## Task description
Reproduce the section of the synchronous engine tutorial that begins at the words "The only thing" and stops after the words "i < 100; i++)", keeping every character unchanged.

In this version of the synchronous engine, the properties that can be discovered by the reflexive probes are only public fields on the agents. A future version will support accessors functions (with the getXXX() pattern).

Executing the observer

The only thing left is to run the observer. To this end, we will modify the code in our scheduler to execute the observer in addition to the ants. We won't build another Activator, but just reuse an activator which come with MadKit, the SingleMethodActivator. This activator takes as argument a method name, a group and a role and execute the method that has the given name through reflection. We could have used this one for the ants but we wanted to show how to build an activator.

Our scheduler agent become:
import madkit.kernel.Scheduler;
import madkit.lib.simulation.SingleMethodActivator;

public class MySchedulerAgent extends Scheduler
{
    public void activate()
    {
	foundGroup("mysimu");
	requestRole("mysimu","scheduler");
	for (int i = 0; i < 100; i++)
	    launchAgent(new SmallAnt(),"An ant", false);
	
	launchAgent(new AntObserver(),"My observer", true); // a GUI for this one
    }
    
    public void live()
    {
	AntActivator a1 = new AntActivator("mysimu","ant");
	SingleMethodActivator a2 = new SingleMethodActivator("observeAnts","mysimu","observer");
	
	addActivator(a1);
	addActivator(a2);

	update();
	
	while(true)
	    {
		pause(100);
		a1.execute();
		a2.execute();
	    }
    }
}
	    

Launching the simulation

You just have to start the MySchedulerAgent, it will launch the ants and the observer. You can do this in G-Box mode or with the console booter, as we don't use graphical interfaces for our agents.

For instance, here is a short simulation run in console mode
$ java madkit.platform.console.Booter --config test_tutorial.scm
	    Booting MadKit Kernel ...
	    <Daemon> : MadKit/Aalaadin - by O. Gutknecht and J. Ferber (c) 1997-1999
	    <Daemon> :     version: 1.4 
	    <Daemon> : --------------------
	    <Daemon> : Please file bug reports on http://www.lirmm.fr/madkit/
	    <Daemon> : MadKit Agent microKernel is up and running
	    <Daemon> :  (My observer) Max x and y reached this turn:
	    <Daemon> :  (My observer) 0.4915111386577862 , 0.49222698315252467
	    <Daemon> :  (My observer) Max x and y reached this turn:
	    <Daemon> :  (My observer) 0.873452806885152 , 0.9354369551234195
	    <Daemon> :  (My observer) Max x and y reached this turn:
	    <Daemon> :  (My observer) 1.2531099361392506 , 1.1749691286640953
	    <Daemon> :  (My observer) Max x and y reached this turn:
	    ...
	  

Final remarks

This simplistic example does not really show the genericity of the Synchronous Engine. Things are getting really interesting when you have multiple observers show differing point of views on a system, or different groups being scheduled independently, with many agents executed according to their roles, etc..

The bees example in the demo source code shows something more elaborated, while being close to the ant example. For something more complex, see the "TurtleKit" (a StarLogo-like) simulation packs and the corresponding examples.

A final word: the synchronous engine is definitively not restricted to simulations: actually, most of the "classic" agents could be scheduled in synchronous mode by just inheriting from AbstractAgent instead of Agent and having an activator configured on their live() method.

## Recorded data
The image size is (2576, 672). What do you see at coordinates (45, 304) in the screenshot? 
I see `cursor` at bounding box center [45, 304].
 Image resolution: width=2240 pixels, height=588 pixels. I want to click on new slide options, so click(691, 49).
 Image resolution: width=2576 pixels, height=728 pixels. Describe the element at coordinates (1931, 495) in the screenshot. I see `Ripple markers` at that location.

## Final answer
The only thing left is to run the observer. To this end, we will modify the code in our scheduler to execute the observer in addition to the ants. We won't build another Activator, but just reuse an activator which come with MadKit, the SingleMethodActivator. This activator takes as argument a method name, a group and a role and execute the method that has the given name through reflection. We could have used this one for the ants but we wanted to show how to build an activator.

Our scheduler agent become:
import madkit.kernel.Scheduler;
import madkit.lib.simulation.SingleMethodActivator;

public class MySchedulerAgent extends Scheduler
{
    public void activate()
    {
	foundGroup("mysimu");
	requestRole("mysimu","scheduler");
	for (int i = 0; i < 100; i++)